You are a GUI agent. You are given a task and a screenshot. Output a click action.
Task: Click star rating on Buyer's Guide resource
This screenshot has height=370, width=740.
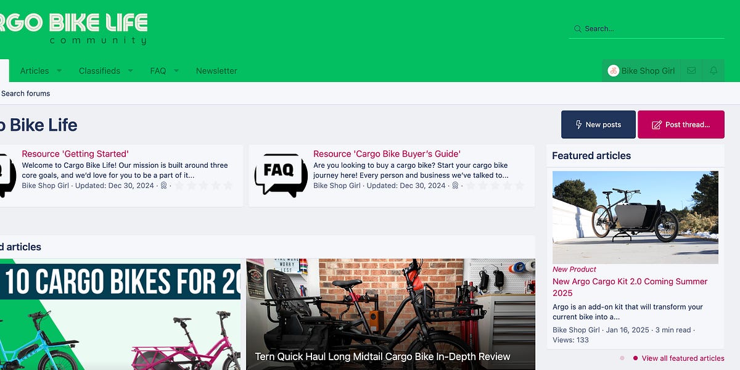coord(495,186)
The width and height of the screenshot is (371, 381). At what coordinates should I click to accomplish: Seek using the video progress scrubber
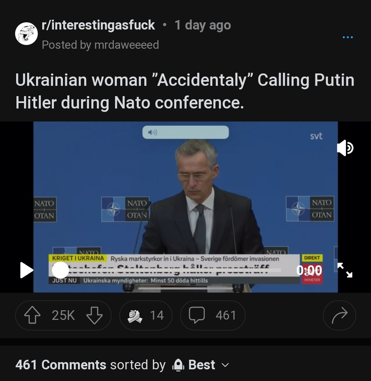(x=60, y=270)
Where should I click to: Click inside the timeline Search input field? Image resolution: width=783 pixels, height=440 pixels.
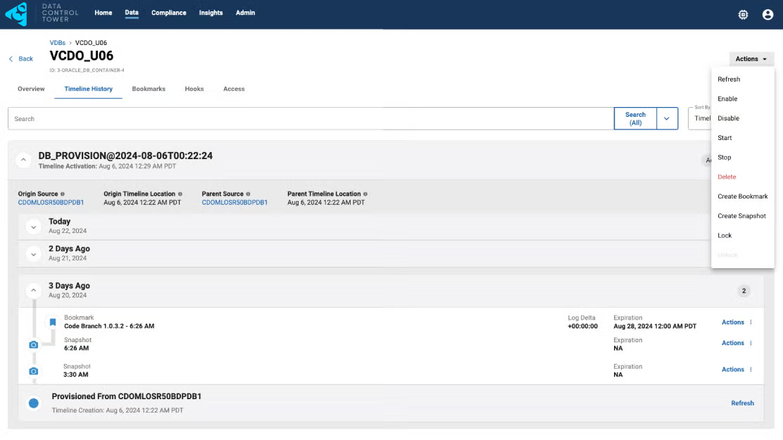(x=282, y=118)
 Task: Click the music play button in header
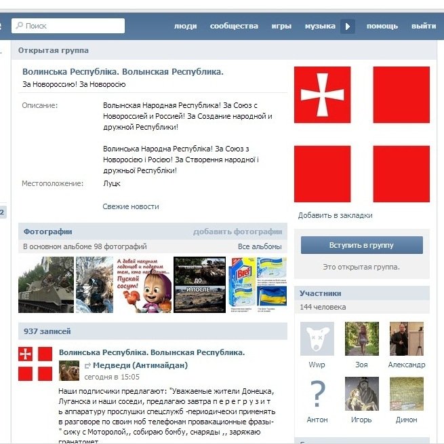point(348,26)
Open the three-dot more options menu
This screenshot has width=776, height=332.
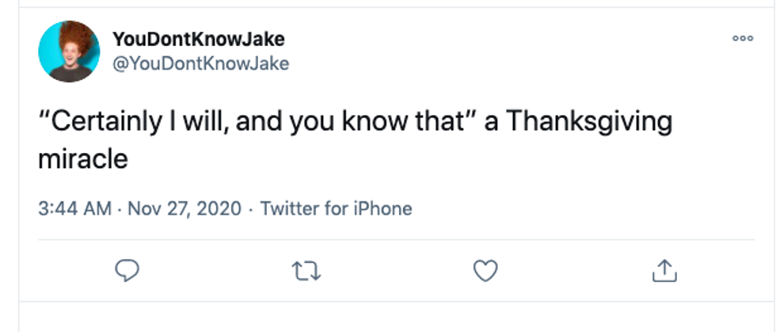point(743,38)
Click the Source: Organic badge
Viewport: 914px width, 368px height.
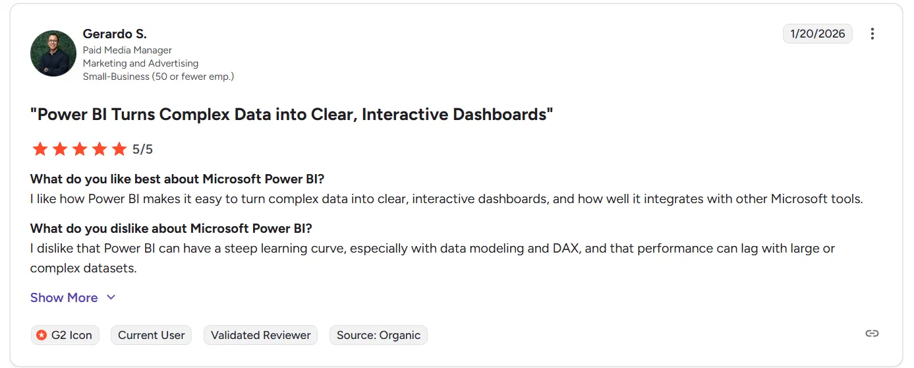click(x=378, y=335)

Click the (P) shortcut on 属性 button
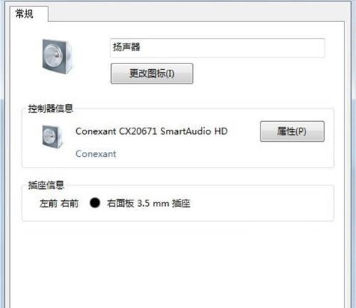301,131
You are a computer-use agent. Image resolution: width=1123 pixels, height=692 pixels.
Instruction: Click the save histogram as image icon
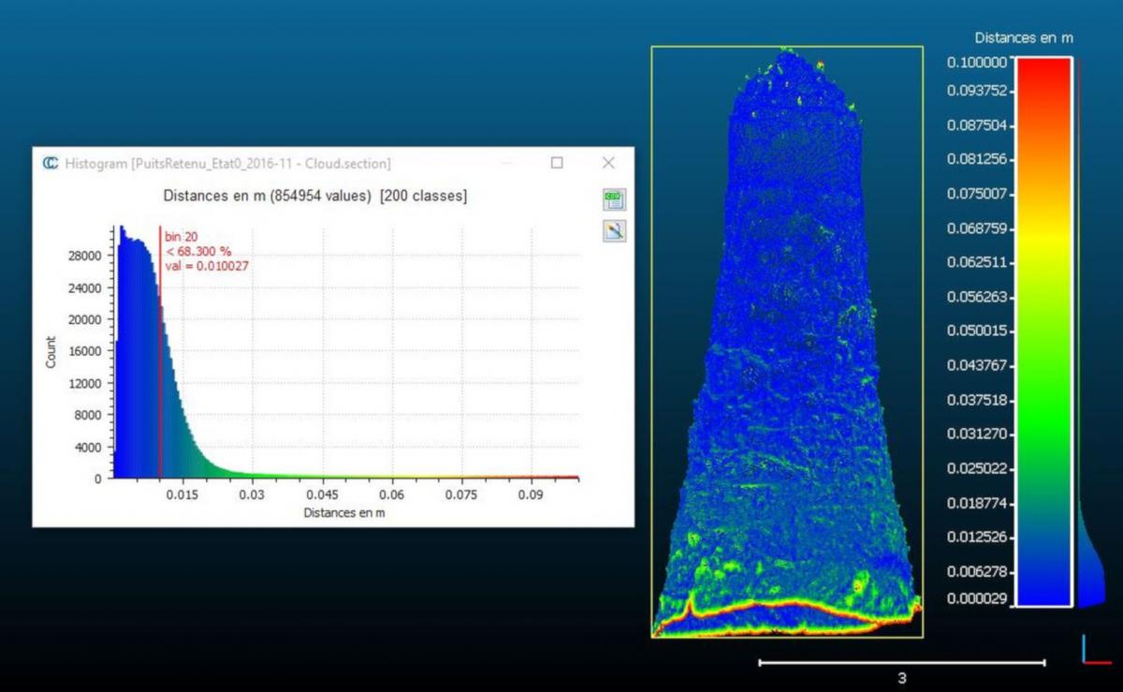tap(614, 230)
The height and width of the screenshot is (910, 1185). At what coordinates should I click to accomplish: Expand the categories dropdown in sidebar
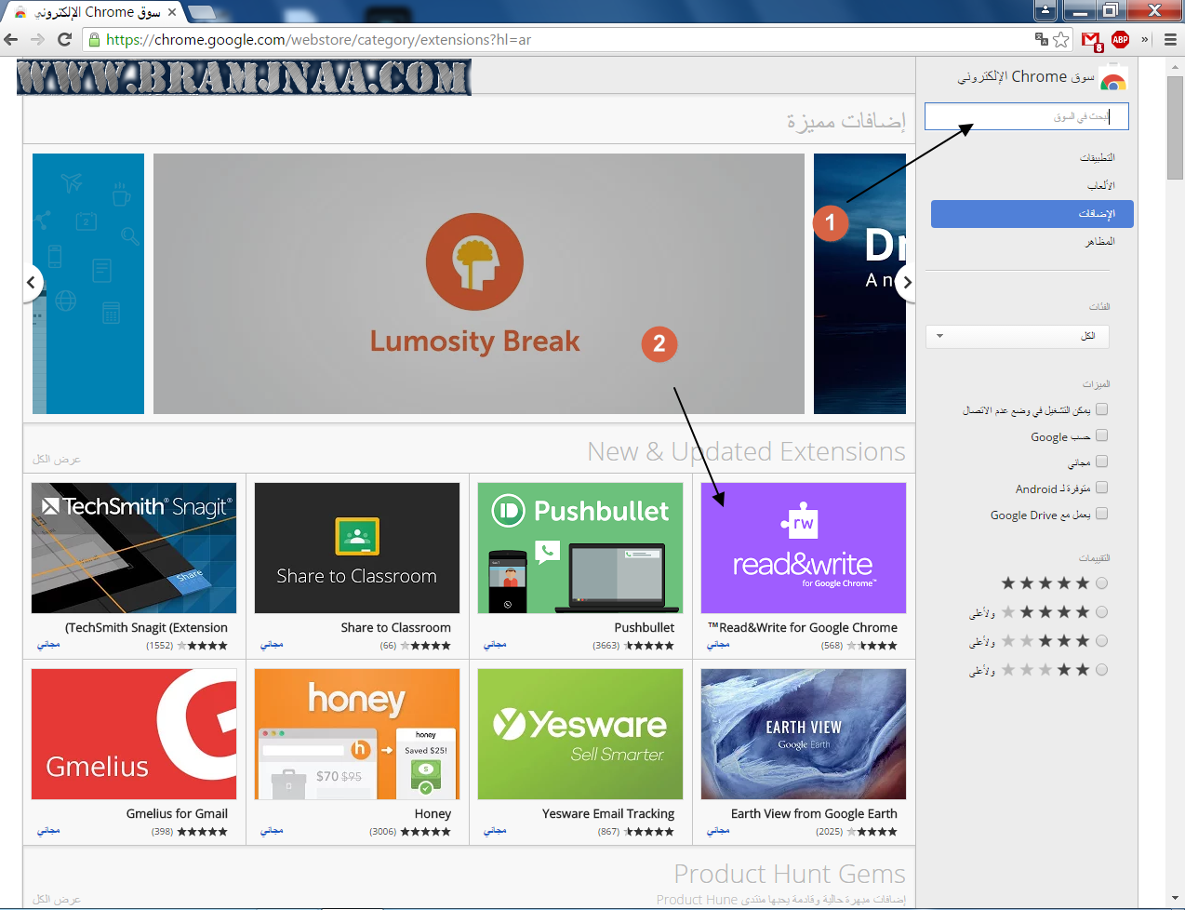[1018, 336]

+===+

TASK ITEM: Start with the line holding "The width and" and repeat exactly every line through the final line of the records above, but no pictures and nothing more.

REPLY:
The width and height of the screenshot is (371, 381). At what coordinates should I click to accomplish: Seek using the video progress scrubber
(x=60, y=270)
Where should I click to: Click inside the timeline Search input field? Image resolution: width=783 pixels, height=440 pixels.
(x=282, y=118)
 Task: Click the music play button in header
point(348,26)
Open the three-dot more options menu
This screenshot has width=776, height=332.
point(743,38)
Click the Source: Organic badge
Viewport: 914px width, 368px height.
click(x=378, y=335)

Click the (P) shortcut on 属性 button
301,131
You are a computer-use agent. Image resolution: width=1123 pixels, height=692 pixels.
Instruction: Click the save histogram as image icon
tap(614, 230)
The height and width of the screenshot is (910, 1185). At what coordinates should I click to accomplish: Expand the categories dropdown in sidebar
[1018, 336]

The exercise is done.